Her first big break was scoring Brillante Mendoza’s Tirador. “I didn’t have a degree, and I really wanted to impress him,” Barrozo said. For that film, she pulled all the stops, showing off all the music theory she could fit in the score. When presenting the music to Mendoza, the director shook his head. “Hindi nagwo-work e.” Barrozo took that failure to heart, thinking that she lost the project. Instead, Mendoza told her to go home, sleep on it, and revise the score. “It wasn’t the end. Revisions are a second chance.”

Failures are not the end. Revisions provide a second chance.

These days, Barrozo is a firm believer of revisions, second chances, and collaboration.

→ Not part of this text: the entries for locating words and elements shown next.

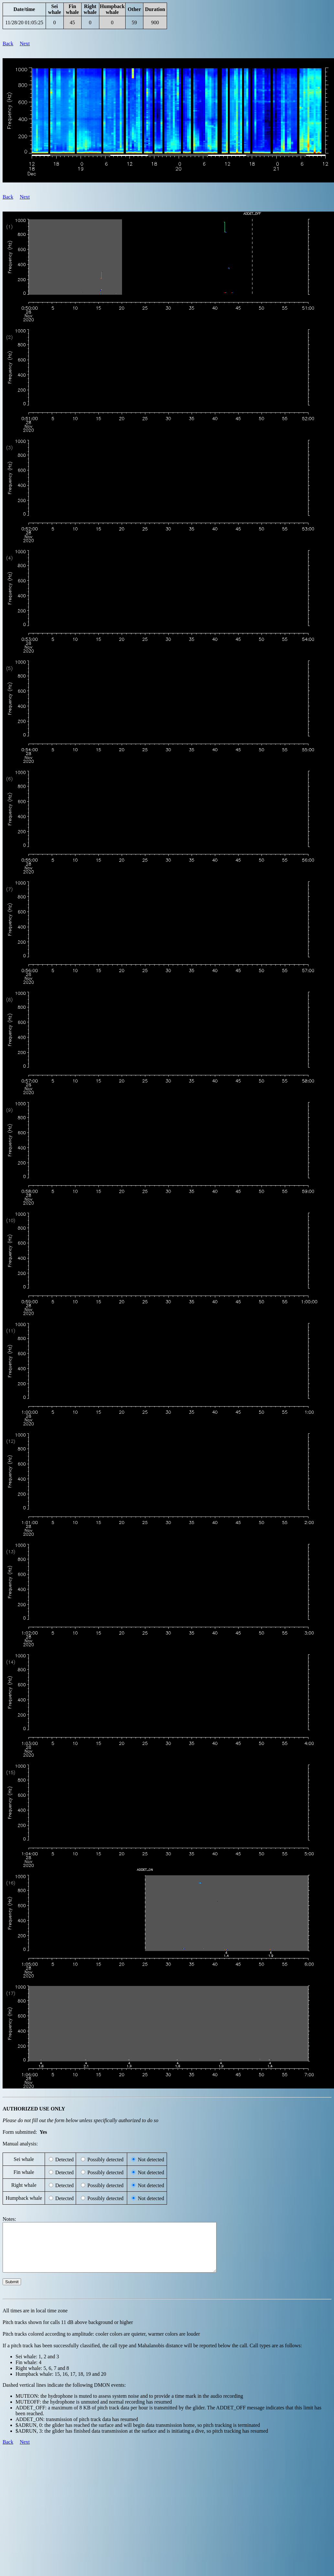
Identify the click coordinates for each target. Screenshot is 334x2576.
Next (25, 43)
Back (8, 43)
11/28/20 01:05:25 (24, 22)
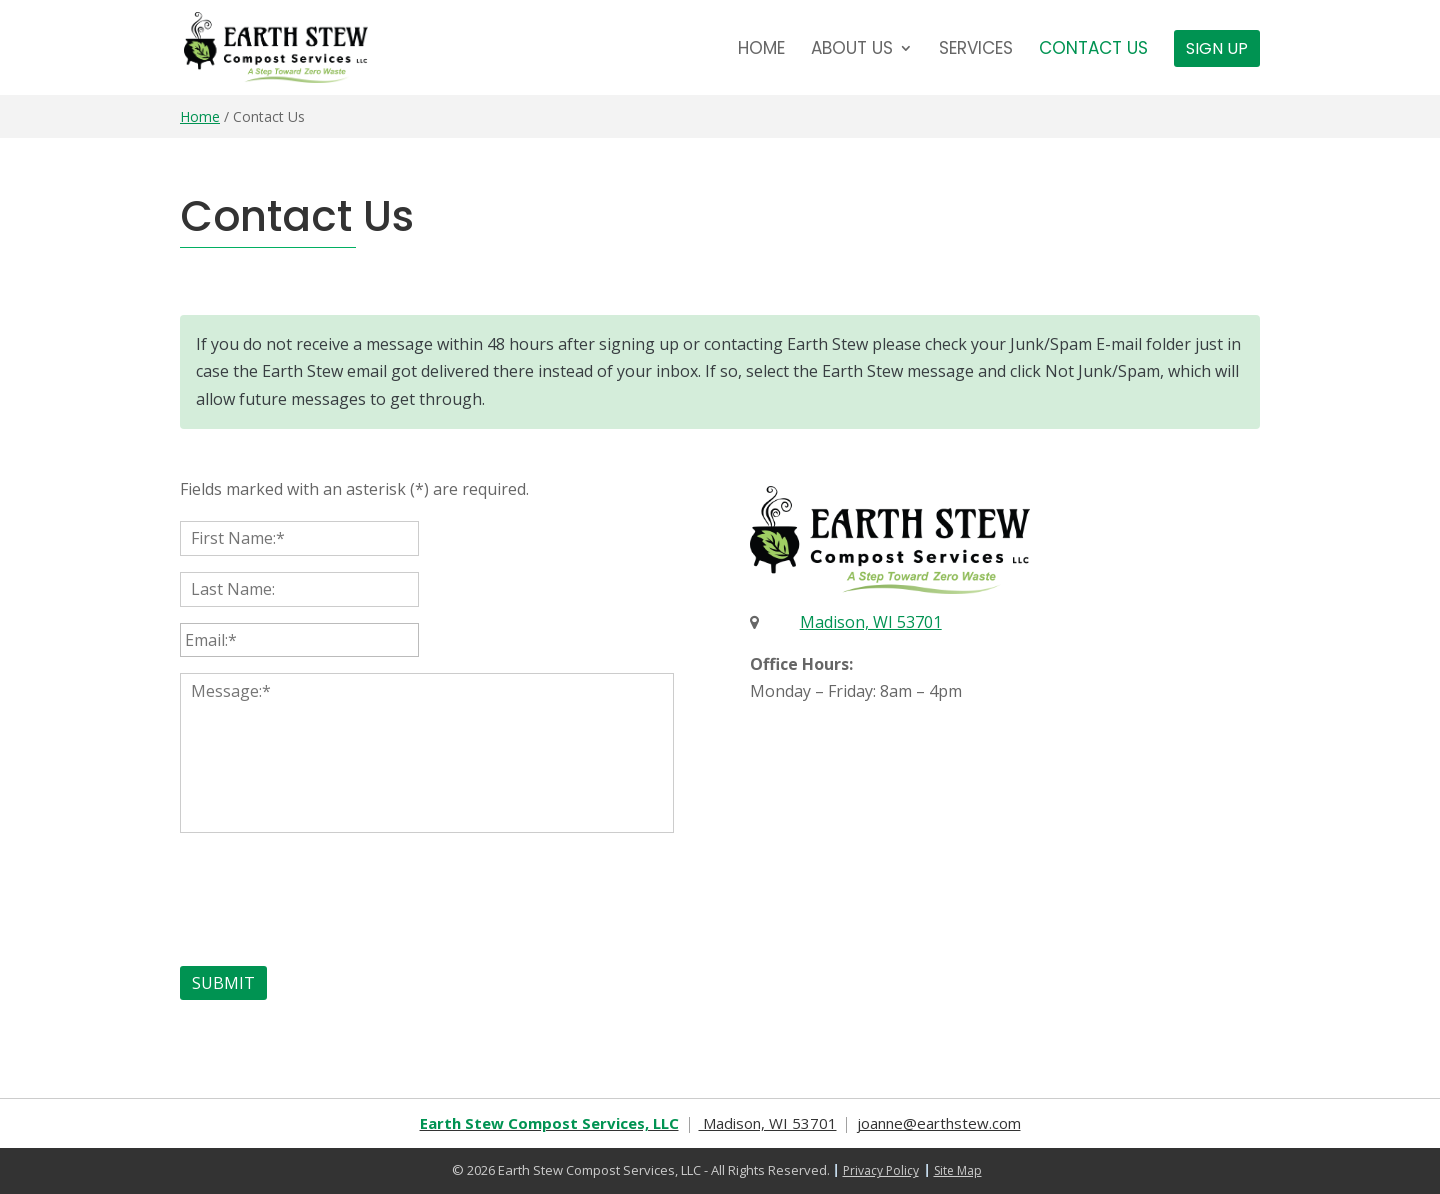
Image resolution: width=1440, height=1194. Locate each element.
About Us (852, 50)
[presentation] (332, 895)
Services (976, 50)
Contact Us (1093, 50)
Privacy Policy (881, 1170)
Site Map (958, 1170)
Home (761, 50)
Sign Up (1217, 48)
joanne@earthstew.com (939, 1123)
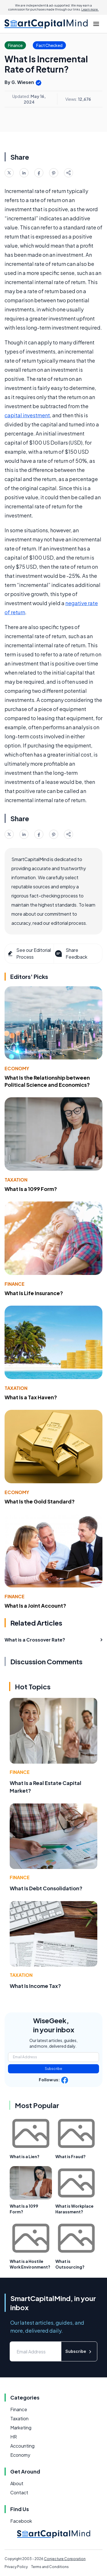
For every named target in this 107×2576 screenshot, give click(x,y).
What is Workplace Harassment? (74, 2208)
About (16, 2483)
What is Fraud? (70, 2156)
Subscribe (53, 2068)
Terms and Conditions (50, 2567)
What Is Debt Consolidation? (46, 1888)
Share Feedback (70, 953)
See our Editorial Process (29, 953)
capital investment (27, 415)
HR (13, 2437)
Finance (15, 1284)
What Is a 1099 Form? (31, 1189)
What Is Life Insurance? (34, 1293)
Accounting (22, 2446)
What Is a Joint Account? (35, 1605)
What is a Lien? (24, 2156)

While film scoring technically begins at the post-production stage of films, Barrozo prefers getting on board at pre-production. “I listen to the pre-prod discussions, learn about the director, what their taste is like, their vision of the film. Sometimes I visit the set to see what they’re doing. I talk to the sound design team.”

Asked what makes a good film score, Barrozo says it works when the whole film is effective. She uses one of the latest films she worked on as an example, Antoinette Jadaone’s Fan Girl. The film garnered nominations and won awards for almost all categories at last year’s Metro Manila Film Festival. Nearly all categories, except Best Musical Score.

“We watched a cut of the film with music I created,” Barrozo explains. “But I said, most of the scenes would be better without it. We watched it again without music and the director agreed with me. I was right.It’s a better film that way.”

Asked what advice she could give aspiring film scorers, Teresa boils it down so simply: “Listen.” Listen to music, all types of music, and expand your musical palette. Listen to what’s good and what’s bad, so you can tell the difference. Listen to the director and the people you work with, to get a grasp of the film project and how the music can help take it where it needs to be. And finally, listen to yourself as an artist and as a creator, but know when to separate the self from the ego. From there the music will flow.